Righteous people have their risks, but life is not about avoiding danger and minimizing risk at all cost, but overcoming adversity and surmounting obstacles in worthwhile struggles. There were a few things to wrap up before ending the story of Esther, which is why Esther’s risk of claiming who she was, coming to the forefront and championing for her people were important. The last few chapters let us look into acts of the righteous against the deeds of their wicked counterparts. Righteous people had less to fear than wicked people. The righteous always win regardless of the setback. They win because they have learned to count on God, conquer their fears, and care about people.

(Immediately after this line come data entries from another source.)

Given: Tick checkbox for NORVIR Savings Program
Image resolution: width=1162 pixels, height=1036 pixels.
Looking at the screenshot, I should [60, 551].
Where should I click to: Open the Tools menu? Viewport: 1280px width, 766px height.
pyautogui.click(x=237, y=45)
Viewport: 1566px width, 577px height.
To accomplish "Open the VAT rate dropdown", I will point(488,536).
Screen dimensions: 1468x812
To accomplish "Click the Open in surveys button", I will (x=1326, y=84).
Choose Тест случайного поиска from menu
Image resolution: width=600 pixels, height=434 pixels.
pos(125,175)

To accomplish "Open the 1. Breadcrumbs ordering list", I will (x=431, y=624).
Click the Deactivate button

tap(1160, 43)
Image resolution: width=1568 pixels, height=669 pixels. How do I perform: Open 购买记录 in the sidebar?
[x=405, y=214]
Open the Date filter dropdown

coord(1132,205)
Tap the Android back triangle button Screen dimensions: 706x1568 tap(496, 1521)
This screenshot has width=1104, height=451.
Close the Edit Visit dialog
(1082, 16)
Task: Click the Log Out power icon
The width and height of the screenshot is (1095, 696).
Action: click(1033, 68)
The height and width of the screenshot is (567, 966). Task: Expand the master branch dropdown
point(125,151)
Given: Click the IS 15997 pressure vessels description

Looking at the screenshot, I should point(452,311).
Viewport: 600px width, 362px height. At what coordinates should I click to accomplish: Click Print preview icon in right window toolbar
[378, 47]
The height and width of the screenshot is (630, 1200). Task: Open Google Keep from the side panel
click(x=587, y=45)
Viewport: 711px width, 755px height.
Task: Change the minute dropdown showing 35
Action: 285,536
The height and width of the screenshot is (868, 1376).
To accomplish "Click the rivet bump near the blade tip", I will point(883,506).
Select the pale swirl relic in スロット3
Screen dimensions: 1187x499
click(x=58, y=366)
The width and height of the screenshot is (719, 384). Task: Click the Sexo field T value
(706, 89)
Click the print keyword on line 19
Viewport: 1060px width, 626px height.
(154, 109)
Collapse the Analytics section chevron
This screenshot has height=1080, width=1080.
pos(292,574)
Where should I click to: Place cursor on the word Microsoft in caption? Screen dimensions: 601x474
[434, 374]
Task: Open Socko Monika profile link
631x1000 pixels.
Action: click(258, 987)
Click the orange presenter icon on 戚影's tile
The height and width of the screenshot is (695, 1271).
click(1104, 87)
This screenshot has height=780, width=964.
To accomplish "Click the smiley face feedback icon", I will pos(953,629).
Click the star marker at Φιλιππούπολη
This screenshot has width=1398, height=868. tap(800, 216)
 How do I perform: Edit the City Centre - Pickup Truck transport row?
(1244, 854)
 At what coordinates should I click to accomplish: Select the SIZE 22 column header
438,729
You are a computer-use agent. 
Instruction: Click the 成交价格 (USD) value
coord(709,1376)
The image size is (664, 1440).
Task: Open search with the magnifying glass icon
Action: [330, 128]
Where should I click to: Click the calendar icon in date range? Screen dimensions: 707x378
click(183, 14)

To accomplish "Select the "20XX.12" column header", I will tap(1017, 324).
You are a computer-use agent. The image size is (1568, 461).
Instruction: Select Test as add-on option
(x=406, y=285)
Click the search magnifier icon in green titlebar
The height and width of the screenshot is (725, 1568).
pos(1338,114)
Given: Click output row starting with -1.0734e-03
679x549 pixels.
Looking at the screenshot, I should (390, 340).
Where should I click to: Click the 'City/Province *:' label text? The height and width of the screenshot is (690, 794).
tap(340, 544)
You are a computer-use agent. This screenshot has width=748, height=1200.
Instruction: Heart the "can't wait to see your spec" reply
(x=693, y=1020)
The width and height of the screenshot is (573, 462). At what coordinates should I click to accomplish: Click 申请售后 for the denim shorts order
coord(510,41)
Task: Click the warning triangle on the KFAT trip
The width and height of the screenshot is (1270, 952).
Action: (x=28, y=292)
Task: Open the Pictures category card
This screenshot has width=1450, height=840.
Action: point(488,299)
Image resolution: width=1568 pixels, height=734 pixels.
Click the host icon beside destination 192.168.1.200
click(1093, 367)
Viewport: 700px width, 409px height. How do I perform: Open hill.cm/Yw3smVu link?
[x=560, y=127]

Be Strong to Your Advantage

8:1 That same day King Xerxes gave Queen Esther the estate of Haman, the enemy of the Jews. And Mordecai came into the presence of the king, for Esther had told how he was related to her. 2 The king took off his signet ring, which he had reclaimed from Haman, and presented it to Mordecai. And Esther appointed him over Haman’s estate. 3 Esther again pleaded with the king, falling at his feet and weeping. She begged him to put an end to the evil plan of Haman the Agagite, which he had devised against the Jews. 4 Then the king extended the gold scepter to Esther and she arose and stood before him. 5 “If it pleases the king,” she said, “and if he regards me with favor and thinks it the right thing to do, and if he is pleased with me, let an order be written overruling the dispatches that Haman son of Hammedatha, the Agagite, devised and wrote to destroy the Jews in all the king’s provinces. 6 For how can I bear to see disaster fall on my people? How can I bear to see the destruction of my family?”

The Episcopal minister, George Ross, used to love to tell the story about the woman in his congregation who was having terrible difficulty getting over the grief over the loss of her husband. She even went to see her physician and said, “You need to give me a prescription to help me with my melancholy. Every day I go to the cemetery and I put flowers on my husband’s grave, but it doesn’t help. It simply drives me deeper into grief. Give me a prescription to ease my pain.”

The physician said, “Before I give you a prescription, let me give you a suggestion. Instead of placing those flowers on your husband’s grave, why don’t you bring them to the hospital? I have many patients in the hospital who nobody ever visits and if you would visit them and bring them some encouragement in those flowers, it may be that you would bring a little joy into their lives.”

Strangely enough, even though she was resistant, she decided to do it and found that this was the turning point for her own healing. As she showed encouragement to others, she was able to drink deeply from the well of God’s own encouragement.

Courage is not the absence of fear; it is the presence of strength.

Finally Esther felt it was safe to tell the king how she was related to Mordecai. She had never been ashamed of her noble cousin. Now that the job was done and the enemy was exposed, Esther could breathe a sigh of relief. At times she must have felt like an impostor, a spectator and an outsider. In public she had to bite her tongue, grit her teeth, wear a face, hide her grief and hold her tears.